> **Requirement**: The required output is the line with "Switch to Storyboard grid view" plus all lines that follow it to the end of the listing below, written out exactly, with no pictures.

★ ★ ★

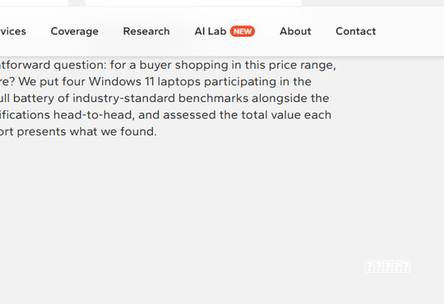
Task: Click the word "head-to-head" in paragraph
Action: [x=92, y=115]
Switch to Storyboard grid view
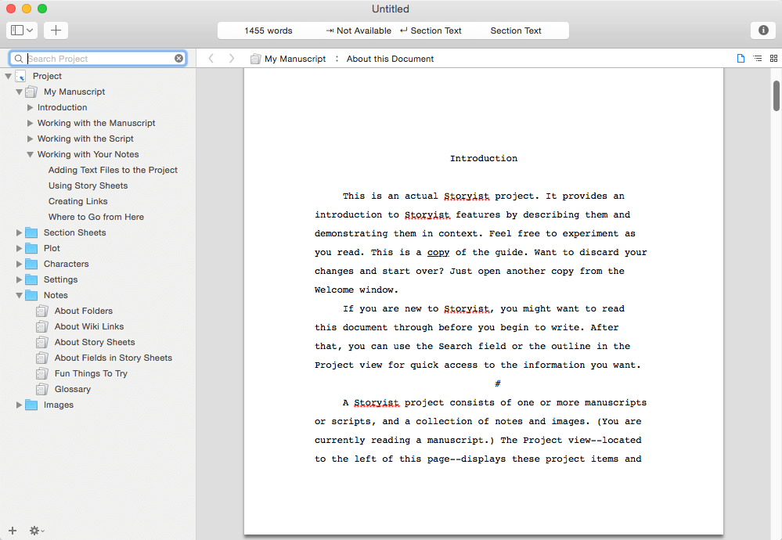 [773, 58]
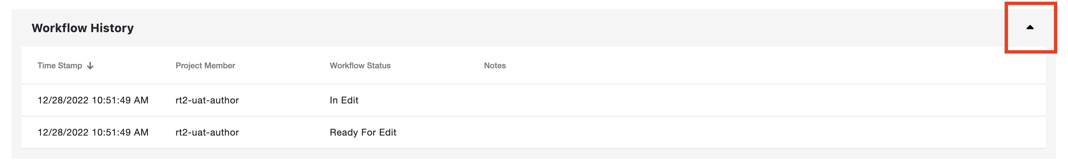Image resolution: width=1068 pixels, height=164 pixels.
Task: Click rt2-uat-author in the In Edit row
Action: [207, 100]
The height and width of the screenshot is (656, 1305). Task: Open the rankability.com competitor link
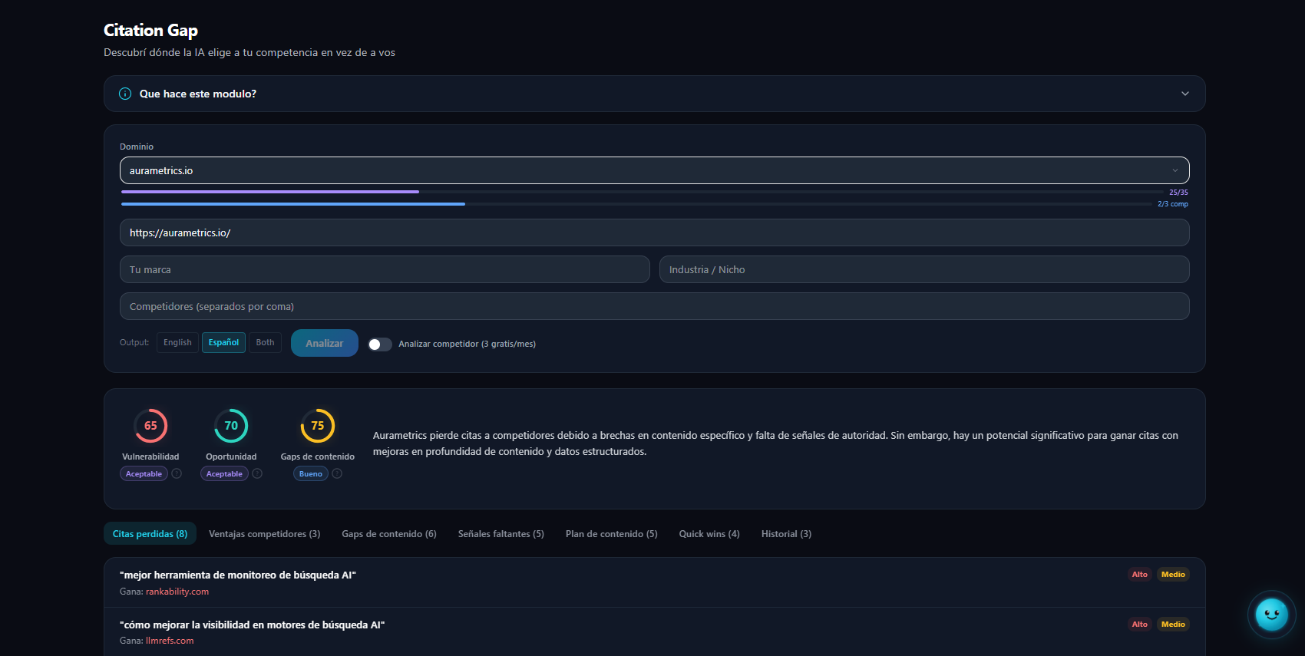pos(177,592)
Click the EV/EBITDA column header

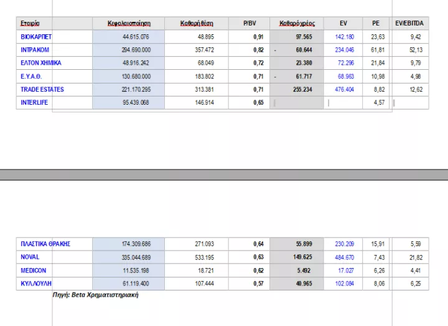[x=408, y=24]
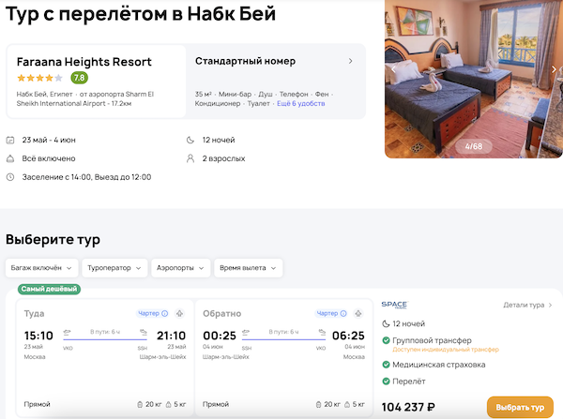Image resolution: width=563 pixels, height=419 pixels.
Task: Click the airline logo in the Туда card
Action: (x=180, y=313)
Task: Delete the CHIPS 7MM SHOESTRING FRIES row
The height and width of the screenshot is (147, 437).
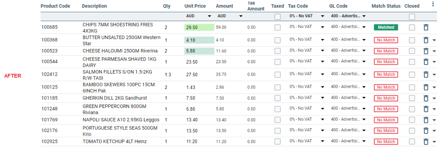Action: (x=426, y=27)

★ ★ ★

> **Task response**:
Switch to Storyboard grid view
 [773, 58]
Image resolution: width=1068 pixels, height=164 pixels.
Task: Click rt2-uat-author in the In Edit row
Action: [207, 100]
The height and width of the screenshot is (656, 1305). Task: Open the rankability.com competitor link
pos(177,592)
Click the EV/EBITDA column header

[x=408, y=24]
Image resolution: width=563 pixels, height=419 pixels.
Task: Click the airline logo in the Туда card
Action: (x=180, y=313)
Task: Delete the CHIPS 7MM SHOESTRING FRIES row
The height and width of the screenshot is (147, 437).
Action: (x=426, y=27)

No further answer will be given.